Write out the stretch of the string-length benchmark excerpt from "gettimeofday(&end, NULL);" through "mystrlen1(const char *s)", swapping "mystrlen1" for "count_chars" wherever it appears.

§ Source excerpt:
· · · ·

I compiled all test with

gcc file.c -Ofast

here is my main:

#include <sys/time.h>
#include <string.h>
#include <stdio.h>

int main ()
{
    double time = 0;
    struct timeval start, end;
    const char *s = myBigString;

    for (int j = 0; j < 50; ++j)
    {
        gettimeofday(&start, NULL);

        // int k = mystrlen2(s1);
        int k = strlen(s1);

        gettimeofday(&end, NULL);
        time += end.tv_sec + end.tv_usec / 1e6 - start.tv_sec - start.tv_usec / 1e6; // in seconds
        printf("%d\n", k);
    }

    printf("average time program took %f seconds to execute 50 times\n", time / 50);
    return 0;

}

mystrlen1 code:

size_t mystrlen1(const char *s)
{
    size_t i = 0;
    while (s[i])
        i++;
    return  i;
}

mystrlen2 code:

size_t mystrlen2(const char *s)
{
    size_t i = 0;
    while (s[i])
        i += 2;
    if (!s[i - 1])

· · · ·

§ Listed entries:
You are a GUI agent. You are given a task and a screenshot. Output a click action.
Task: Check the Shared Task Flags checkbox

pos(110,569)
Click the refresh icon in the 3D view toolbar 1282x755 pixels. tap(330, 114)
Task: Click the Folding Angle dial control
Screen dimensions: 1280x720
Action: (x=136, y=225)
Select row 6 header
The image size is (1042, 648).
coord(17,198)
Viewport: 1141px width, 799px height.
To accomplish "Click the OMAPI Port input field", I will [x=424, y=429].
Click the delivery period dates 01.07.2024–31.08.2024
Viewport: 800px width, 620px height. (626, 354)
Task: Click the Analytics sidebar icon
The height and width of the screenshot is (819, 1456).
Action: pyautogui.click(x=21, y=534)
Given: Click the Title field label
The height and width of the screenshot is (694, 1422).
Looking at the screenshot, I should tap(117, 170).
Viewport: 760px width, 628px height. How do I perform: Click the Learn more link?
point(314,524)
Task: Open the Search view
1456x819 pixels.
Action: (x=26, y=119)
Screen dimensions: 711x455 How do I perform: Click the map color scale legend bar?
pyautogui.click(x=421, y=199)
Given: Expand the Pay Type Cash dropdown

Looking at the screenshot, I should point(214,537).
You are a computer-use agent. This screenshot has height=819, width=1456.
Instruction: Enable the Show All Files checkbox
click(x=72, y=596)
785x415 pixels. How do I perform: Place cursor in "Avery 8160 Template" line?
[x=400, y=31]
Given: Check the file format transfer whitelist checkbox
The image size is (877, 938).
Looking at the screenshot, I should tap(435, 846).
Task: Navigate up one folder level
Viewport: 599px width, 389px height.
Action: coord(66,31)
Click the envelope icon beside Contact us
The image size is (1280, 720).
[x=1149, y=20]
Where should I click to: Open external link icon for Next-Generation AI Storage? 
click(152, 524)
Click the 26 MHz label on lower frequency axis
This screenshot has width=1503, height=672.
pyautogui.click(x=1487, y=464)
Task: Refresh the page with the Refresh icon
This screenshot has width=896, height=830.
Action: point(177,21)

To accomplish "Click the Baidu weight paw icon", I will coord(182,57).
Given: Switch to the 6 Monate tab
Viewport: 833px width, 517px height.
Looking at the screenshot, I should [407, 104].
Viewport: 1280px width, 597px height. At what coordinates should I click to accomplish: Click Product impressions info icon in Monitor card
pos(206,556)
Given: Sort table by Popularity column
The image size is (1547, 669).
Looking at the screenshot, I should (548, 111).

· · · ·

§ Written answer:
gettimeofday(&end, NULL);
        time += end.tv_sec + end.tv_usec / 1e6 - start.tv_sec - start.tv_usec / 1e6; // in seconds
        printf("%d\n", k);
    }

    printf("average time program took %f seconds to execute 50 times\n", time / 50);
    return 0;

}

count_chars code:

size_t count_chars(const char *s)